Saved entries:
□ □ □ □ □
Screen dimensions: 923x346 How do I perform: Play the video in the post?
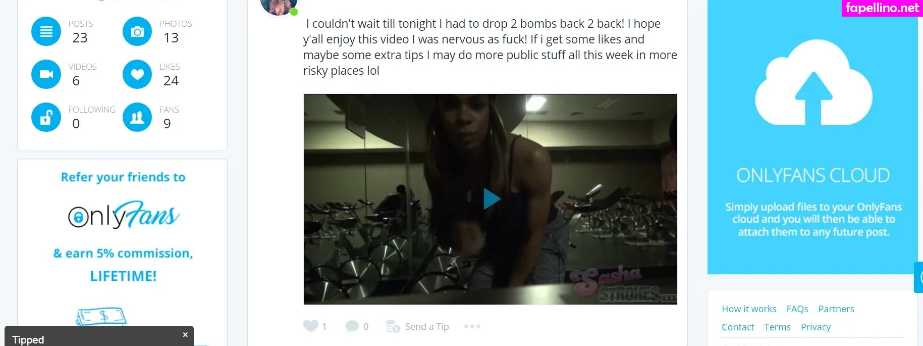pos(492,199)
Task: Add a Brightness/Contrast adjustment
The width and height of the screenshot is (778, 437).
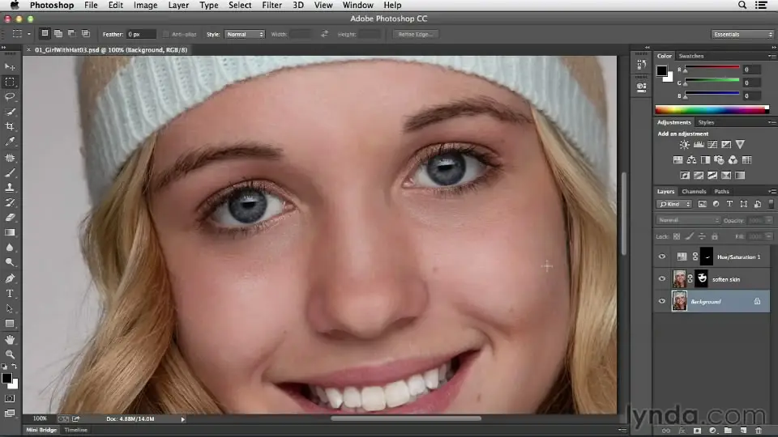Action: tap(685, 145)
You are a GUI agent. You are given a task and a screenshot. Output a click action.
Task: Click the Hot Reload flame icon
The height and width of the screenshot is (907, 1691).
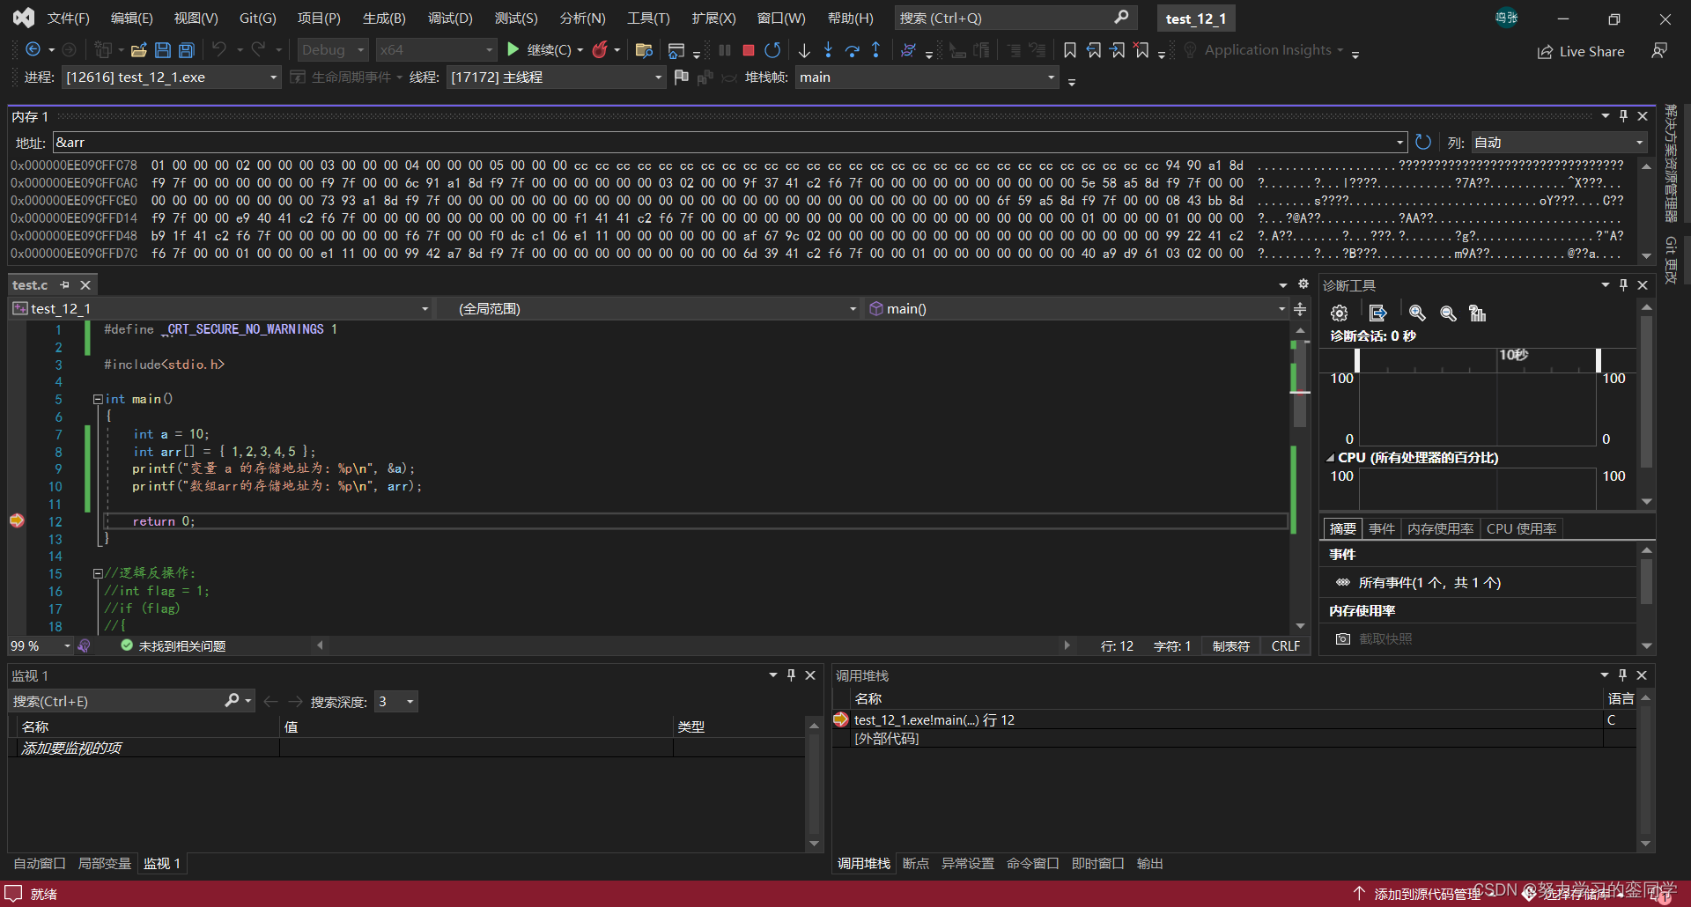click(x=600, y=50)
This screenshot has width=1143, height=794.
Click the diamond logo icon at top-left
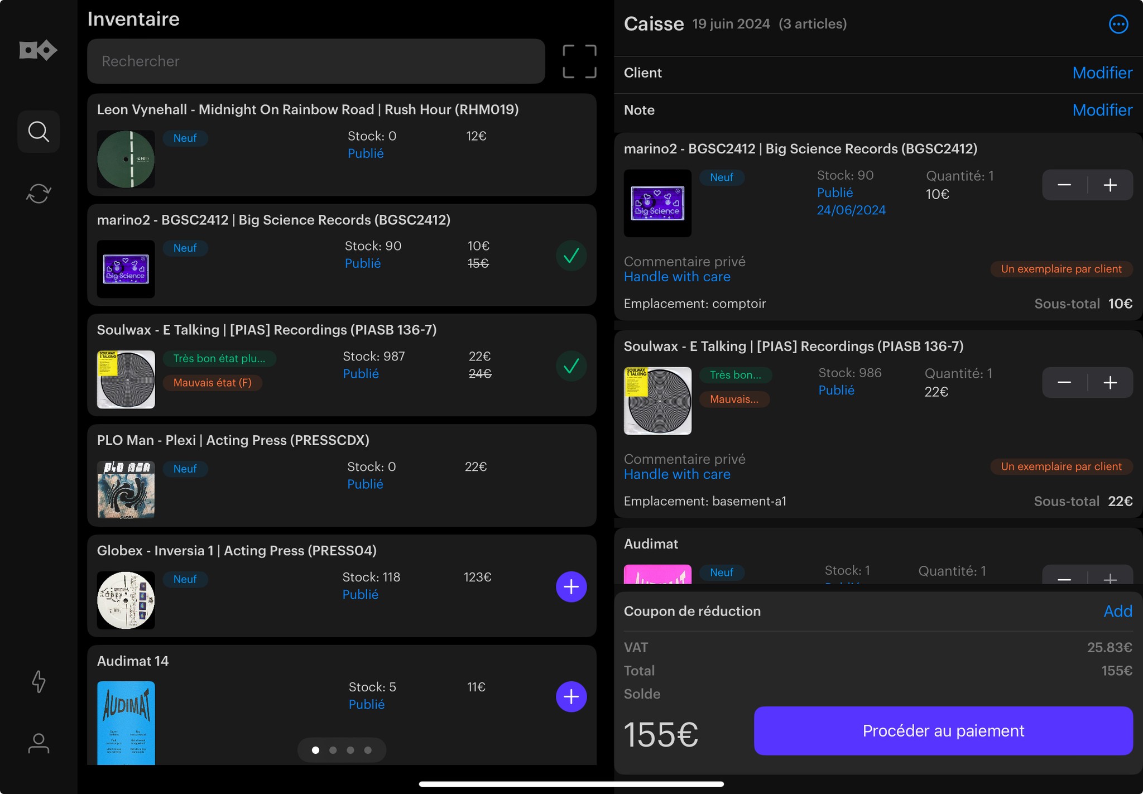[38, 49]
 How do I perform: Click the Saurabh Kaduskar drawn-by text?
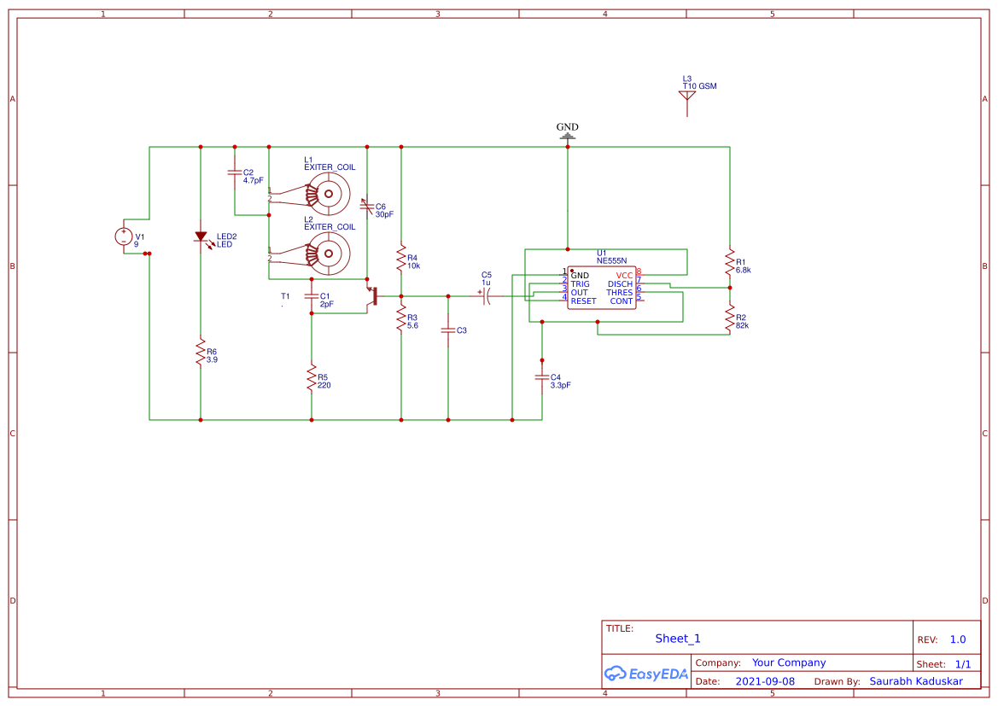coord(915,680)
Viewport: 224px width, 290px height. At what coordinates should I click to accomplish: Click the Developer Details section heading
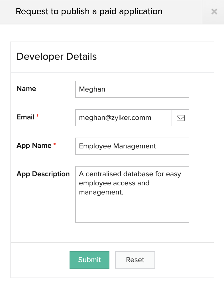coord(57,57)
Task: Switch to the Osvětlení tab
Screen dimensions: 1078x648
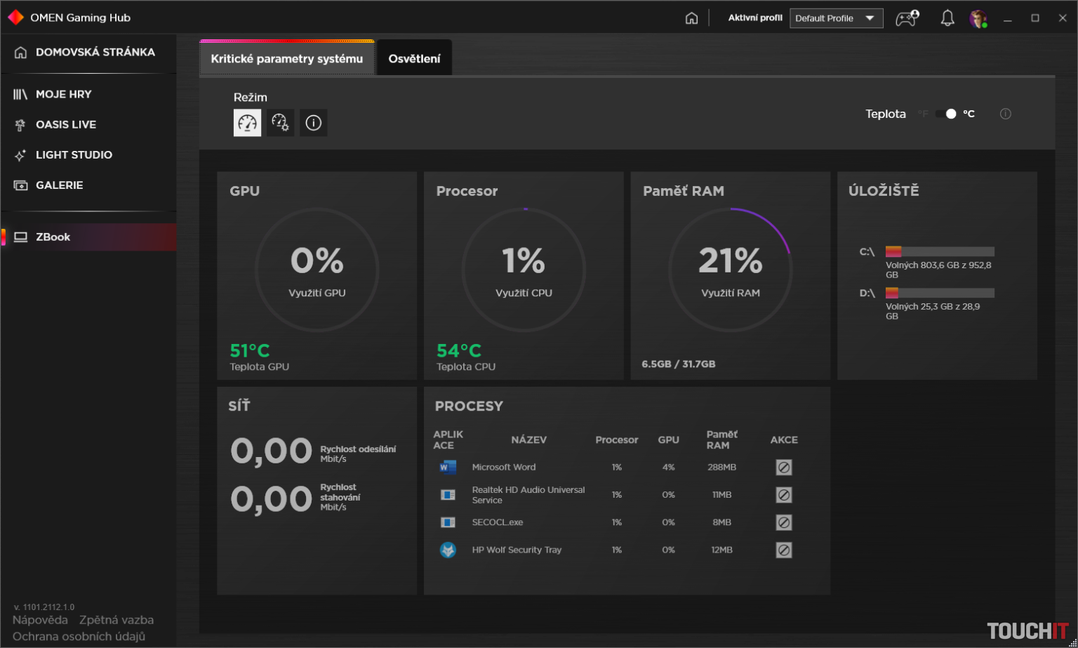Action: (414, 58)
□ □ □ □ □
__Exercise prompt__. Output the records above unchanged, minus their pictures.

__Output below__.
Screen dimensions: 923x346 How do I perform: Play the video in the post?
pos(492,199)
Task: Add a Brightness/Contrast adjustment
The width and height of the screenshot is (778, 437).
Action: tap(685, 145)
You are a GUI agent. You are given a task and a screenshot. Output a click action.
Task: Click the Hot Reload flame icon
The height and width of the screenshot is (907, 1691).
click(x=600, y=50)
This screenshot has width=1143, height=794.
Click the diamond logo icon at top-left
[38, 49]
 How do I perform: Click the Saurabh Kaduskar drawn-by text?
coord(915,680)
Viewport: 224px width, 290px height. At what coordinates should I click to accomplish: Click the Developer Details section heading
coord(57,57)
Task: Switch to the Osvětlení tab
Screen dimensions: 1078x648
Action: (414, 58)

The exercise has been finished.